Annual Long Term Incentive Plan (“LTIP”):
•Annual LTIP Awards Granted: During the nine months ended September 30, 2024, we granted 810,615 RSUs pursuant to LTIP awards. Each award includes components which vest based on time-vesting conditions, market based vesting conditions, and performance based vesting conditions, each of which is subject to continued employment through the applicable vesting date.
LTIP time-vesting RSUs vest in three equal annual installments based on an anniversary date of March 1st. LTIP PRSUs may be earned based on the achievement of certain measures over a three year performance period. The number of PRSUs earned will be determined based on performance achieved during the performance period for each measure at certain threshold, target, or maximum levels and corresponding payout ranges. In general, the LTIP PRSUs are earned after the end of the performance period on the date on which the performance results are certified by our compensation and management development committee (the “Compensation Committee”).
All of the LTIP Awards are subject to certain change in control and retirement eligibility provisions that may impact these vesting schedules.

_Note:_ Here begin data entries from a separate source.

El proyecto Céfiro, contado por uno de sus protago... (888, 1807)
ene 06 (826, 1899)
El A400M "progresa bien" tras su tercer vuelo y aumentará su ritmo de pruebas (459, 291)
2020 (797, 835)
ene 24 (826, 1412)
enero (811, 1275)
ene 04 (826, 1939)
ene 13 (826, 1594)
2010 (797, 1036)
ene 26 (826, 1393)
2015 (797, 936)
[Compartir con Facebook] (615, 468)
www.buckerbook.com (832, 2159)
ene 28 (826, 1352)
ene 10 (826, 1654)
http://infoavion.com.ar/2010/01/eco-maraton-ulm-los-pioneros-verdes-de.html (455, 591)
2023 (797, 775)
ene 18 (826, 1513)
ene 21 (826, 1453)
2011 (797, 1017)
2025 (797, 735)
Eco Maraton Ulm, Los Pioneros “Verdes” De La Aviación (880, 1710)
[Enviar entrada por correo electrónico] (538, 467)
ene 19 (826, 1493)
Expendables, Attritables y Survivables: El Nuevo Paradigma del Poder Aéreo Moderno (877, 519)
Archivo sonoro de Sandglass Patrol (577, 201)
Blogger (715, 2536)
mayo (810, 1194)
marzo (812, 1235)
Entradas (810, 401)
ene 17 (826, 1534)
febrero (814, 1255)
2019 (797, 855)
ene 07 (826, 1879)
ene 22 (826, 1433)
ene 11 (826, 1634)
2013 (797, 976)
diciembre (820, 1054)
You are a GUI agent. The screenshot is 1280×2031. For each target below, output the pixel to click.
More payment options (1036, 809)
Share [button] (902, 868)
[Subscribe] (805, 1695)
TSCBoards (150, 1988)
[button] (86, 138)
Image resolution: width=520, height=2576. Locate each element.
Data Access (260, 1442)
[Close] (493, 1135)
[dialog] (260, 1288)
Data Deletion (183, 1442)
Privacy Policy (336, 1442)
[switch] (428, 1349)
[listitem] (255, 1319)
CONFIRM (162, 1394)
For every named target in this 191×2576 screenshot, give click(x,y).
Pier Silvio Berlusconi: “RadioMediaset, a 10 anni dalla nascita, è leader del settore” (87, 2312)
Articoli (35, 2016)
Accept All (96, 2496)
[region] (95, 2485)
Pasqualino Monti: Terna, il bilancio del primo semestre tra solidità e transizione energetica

•PRSU Results: During the nine months ended September 30, 2024, certain LTIP PRSUs vested and achieved performance in excess of the target level, resulting in the issuance of an additional 193,615 shares of common stock. Such awards are reflected as an increase in the number of awards granted and vested in the table below.
35
INVITATION HOMES INC.
NOTES TO CONDENSED CONSOLIDATED FINANCIAL STATEMENTS
(dollar amounts in thousands)
(unaudited)
Other Award Activity
•Director Awards: During the nine months ended September 30, 2024, we granted 47,970 time-vesting RSUs to members of our board of directors, which will fully vest on the date of INVH’s 2025 annual stockholders meeting, subject to continued service on the board of directors through such date.
Outperformance Awards
On May 1, 2019, the Compensation Committee approved equity based awards in the form of PRSUs and OP Units (the “2019 Outperformance Awards”). The 2019 Outperformance Awards included market based vesting conditions related to absolute and relative total shareholder returns (“TSRs”) over a three year performance period that ended on March 31, 2022. In April 2022, the absolute TSR and the relative TSR were separately calculated, and the Compensation Committee certified achievement of each at maximum achievement. The number of earned 2019 Outperformance Awards was then determined based on the earned dollar value of the awards (at maximum) and the stock price at the performance certification date, resulting in 311,425 earned PRSUs and 498,224 earned OP Units. Earned awards vested 50% on the certification date in April 2022, 25% vested on March 31, 2023, and the remaining 25% vested on March 31, 2024. The estimated fair value of 2019 Outperformance Awards that fully vested during the nine months ended September 30, 2024 was an aggregate $2,808. The aggregate $12,160 grant-date fair value of the 2019 Outperformance Awards that were earned was determined based on Monte-Carlo option pricing models which estimated the probability of achievement of the TSR thresholds. The grant-date fair value was amortized ratably over each vesting period.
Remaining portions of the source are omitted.